Give the lines below again, exactly as they stand, and leave out the images.

_Information_:
Start of Block

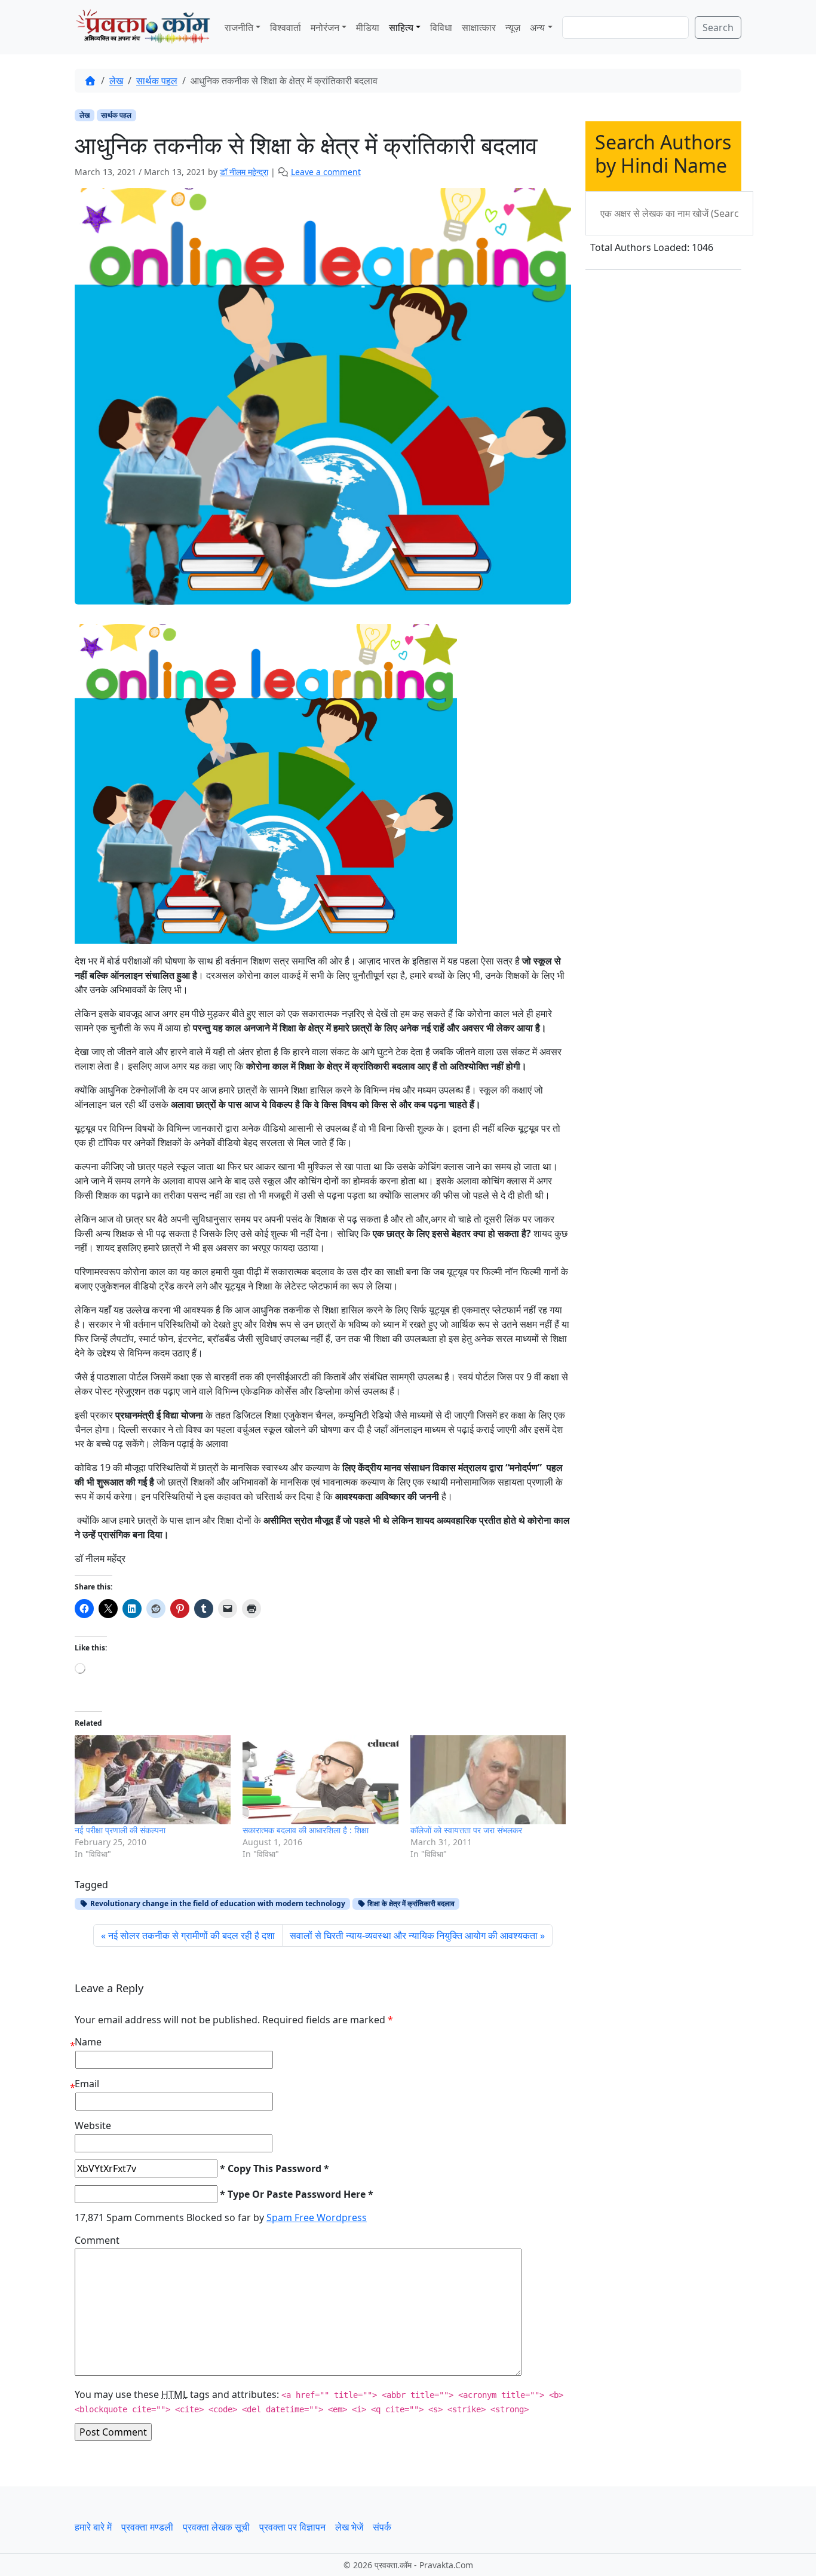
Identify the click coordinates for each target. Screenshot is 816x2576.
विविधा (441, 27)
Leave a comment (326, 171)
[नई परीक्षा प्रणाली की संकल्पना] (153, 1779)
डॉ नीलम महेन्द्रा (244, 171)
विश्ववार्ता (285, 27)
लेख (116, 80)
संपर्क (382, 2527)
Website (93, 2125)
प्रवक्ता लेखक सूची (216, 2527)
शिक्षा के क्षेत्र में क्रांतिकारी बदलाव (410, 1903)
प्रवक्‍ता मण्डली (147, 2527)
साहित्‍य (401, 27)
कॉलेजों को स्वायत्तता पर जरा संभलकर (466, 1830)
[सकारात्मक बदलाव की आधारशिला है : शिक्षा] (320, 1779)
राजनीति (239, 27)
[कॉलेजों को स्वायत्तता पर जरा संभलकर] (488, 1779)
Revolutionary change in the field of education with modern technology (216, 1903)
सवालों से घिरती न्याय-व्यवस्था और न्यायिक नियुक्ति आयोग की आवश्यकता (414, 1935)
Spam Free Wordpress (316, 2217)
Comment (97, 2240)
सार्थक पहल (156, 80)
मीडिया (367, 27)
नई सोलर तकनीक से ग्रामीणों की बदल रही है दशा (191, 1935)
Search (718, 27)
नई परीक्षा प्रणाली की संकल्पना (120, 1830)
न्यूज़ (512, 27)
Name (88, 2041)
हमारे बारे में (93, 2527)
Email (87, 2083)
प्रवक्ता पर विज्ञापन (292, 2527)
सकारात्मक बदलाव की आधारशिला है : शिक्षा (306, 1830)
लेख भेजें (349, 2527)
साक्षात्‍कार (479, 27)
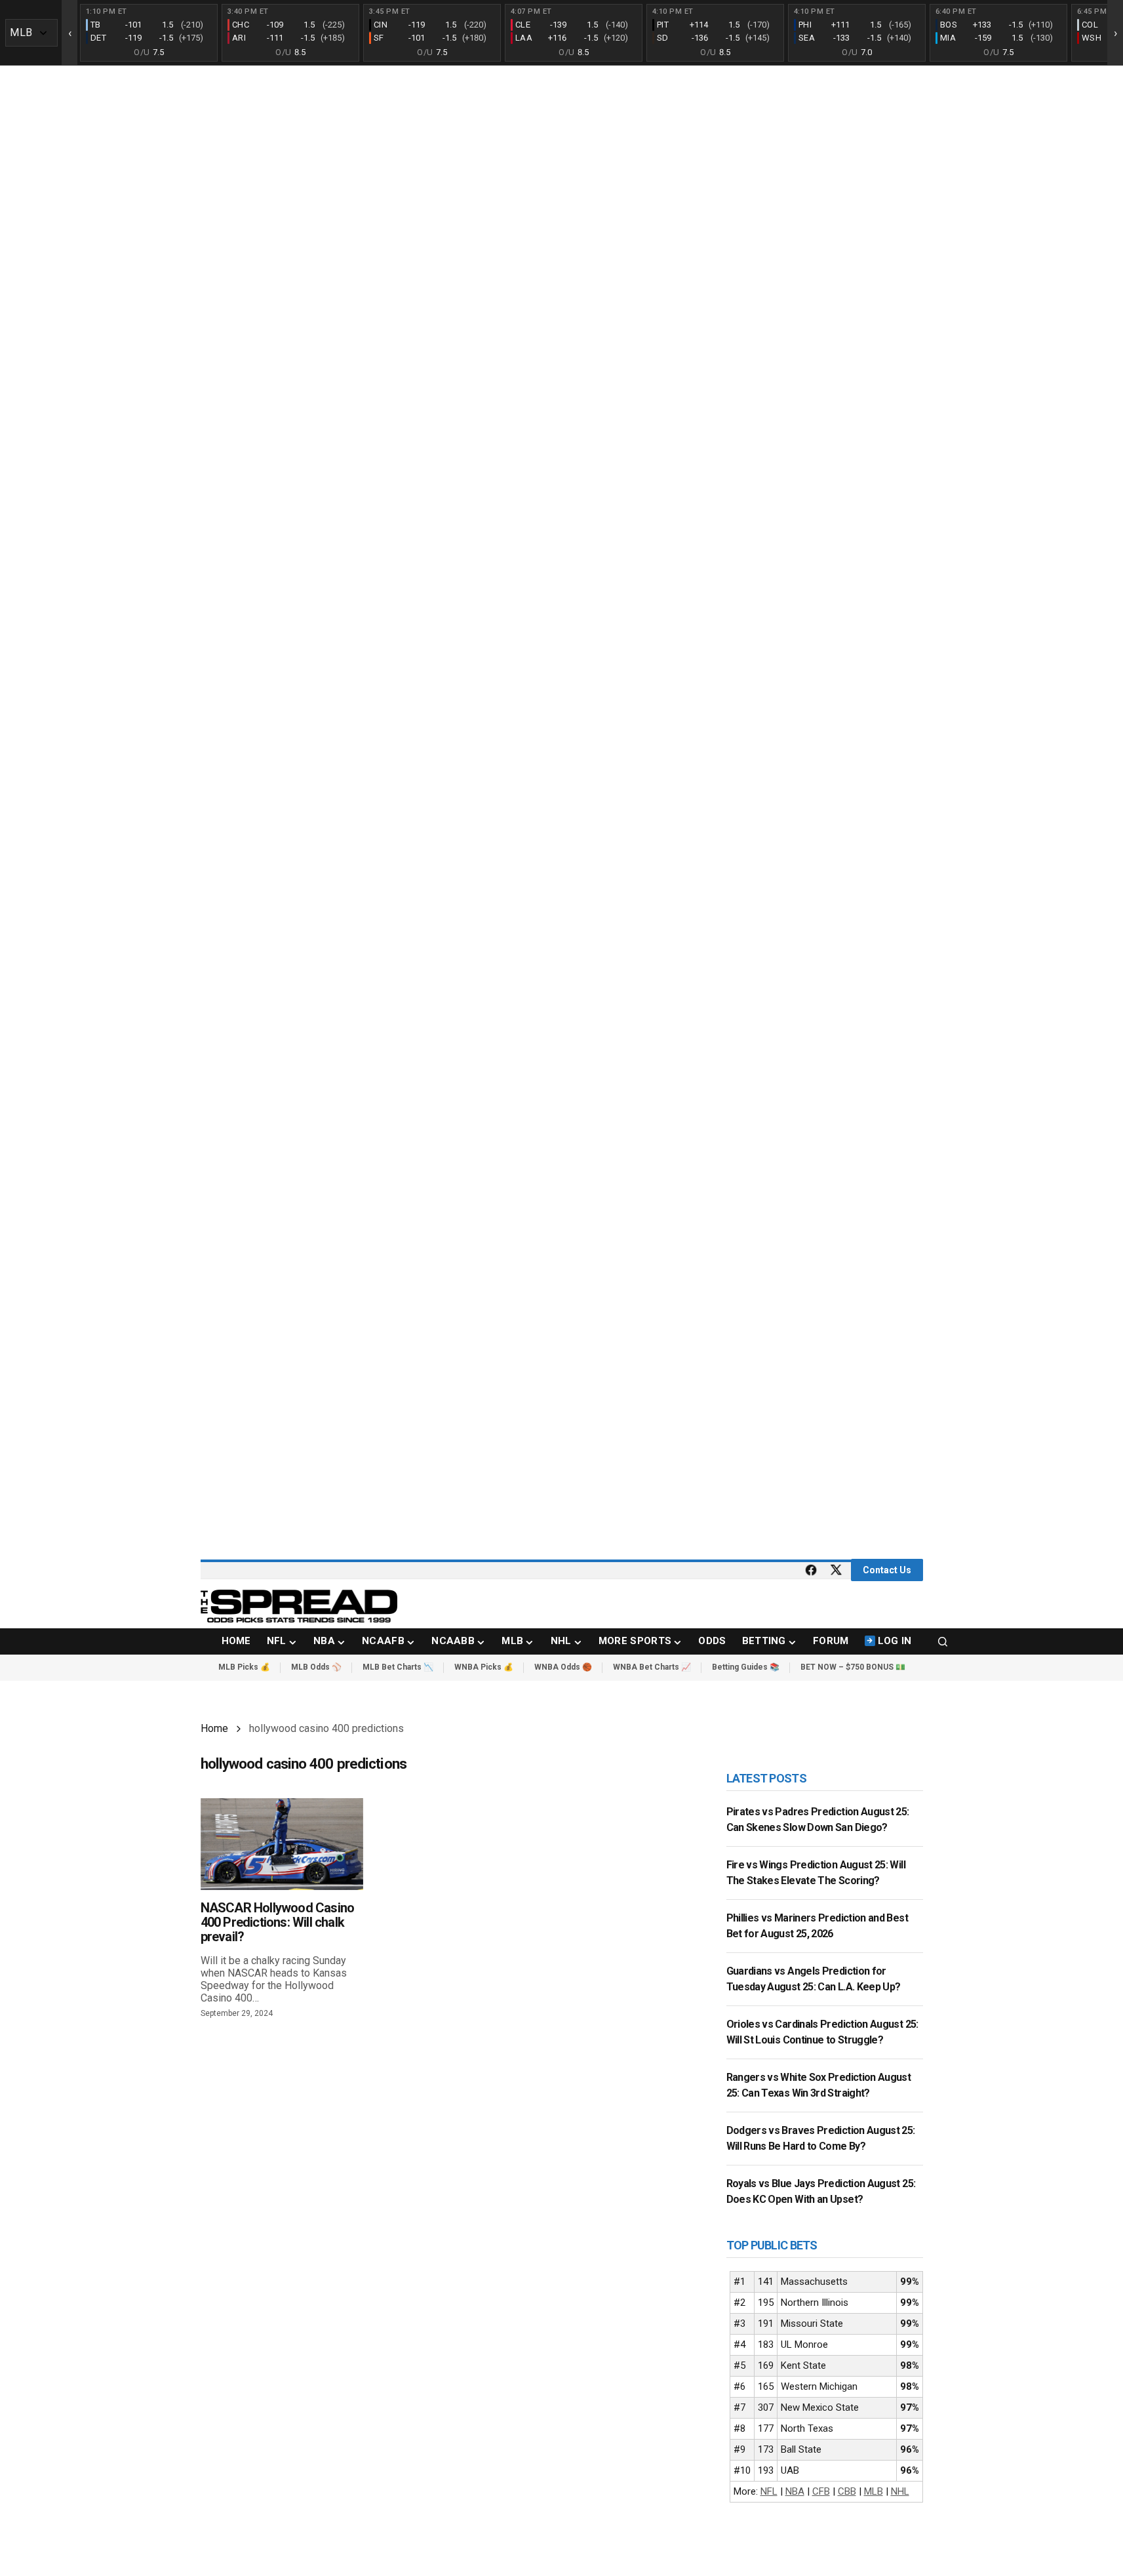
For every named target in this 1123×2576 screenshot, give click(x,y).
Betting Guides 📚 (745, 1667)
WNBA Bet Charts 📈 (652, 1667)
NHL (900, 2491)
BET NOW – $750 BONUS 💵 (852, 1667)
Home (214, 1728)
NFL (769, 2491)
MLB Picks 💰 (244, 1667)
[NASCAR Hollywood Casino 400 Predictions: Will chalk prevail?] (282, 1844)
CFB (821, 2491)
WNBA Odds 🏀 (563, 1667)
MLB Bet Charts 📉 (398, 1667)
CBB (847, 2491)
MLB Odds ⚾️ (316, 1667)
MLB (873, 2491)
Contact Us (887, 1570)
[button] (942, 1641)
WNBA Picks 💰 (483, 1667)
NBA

End of Block

_Response to this exercise_:
Identify the click coordinates for each target. Screenshot is 816x2576.
विविधा (441, 27)
Leave a comment (326, 171)
[नई परीक्षा प्रणाली की संकल्पना] (153, 1779)
डॉ नीलम महेन्द्रा (244, 171)
विश्ववार्ता (285, 27)
लेख (116, 80)
संपर्क (382, 2527)
Website (93, 2125)
प्रवक्ता लेखक सूची (216, 2527)
शिक्षा के क्षेत्र में क्रांतिकारी बदलाव (410, 1903)
प्रवक्‍ता मण्डली (147, 2527)
साहित्‍य (401, 27)
कॉलेजों को स्वायत्तता पर जरा संभलकर (466, 1830)
[सकारात्मक बदलाव की आधारशिला है : शिक्षा] (320, 1779)
राजनीति (239, 27)
[कॉलेजों को स्वायत्तता पर जरा संभलकर] (488, 1779)
Revolutionary change in the field of education with modern technology (216, 1903)
सवालों से घिरती न्याय-व्यवस्था और न्यायिक नियुक्ति आयोग की आवश्यकता (414, 1935)
Spam Free Wordpress (316, 2217)
Comment (97, 2240)
सार्थक पहल (156, 80)
मीडिया (367, 27)
नई सोलर तकनीक से ग्रामीणों की बदल रही है दशा (191, 1935)
Search (718, 27)
नई परीक्षा प्रणाली की संकल्पना (120, 1830)
न्यूज़ (512, 27)
Name (88, 2041)
हमारे बारे में (93, 2527)
Email (87, 2083)
प्रवक्ता पर विज्ञापन (292, 2527)
सकारात्मक बदलाव की आधारशिला है : शिक्षा (306, 1830)
लेख भेजें (349, 2527)
साक्षात्‍कार (479, 27)
For every named target in this 1123×2576 screenshot, give click(x,y).
Betting Guides 📚 (745, 1667)
WNBA Bet Charts 📈 (652, 1667)
NHL (900, 2491)
BET NOW – $750 BONUS 💵 (852, 1667)
Home (214, 1728)
NFL (769, 2491)
MLB Picks 💰 (244, 1667)
[NASCAR Hollywood Casino 400 Predictions: Will chalk prevail?] (282, 1844)
CFB (821, 2491)
WNBA Odds 🏀 (563, 1667)
MLB Bet Charts 📉 (398, 1667)
CBB (847, 2491)
MLB Odds ⚾️ (316, 1667)
MLB (873, 2491)
Contact Us (887, 1570)
[button] (942, 1641)
WNBA Picks 💰 (483, 1667)
NBA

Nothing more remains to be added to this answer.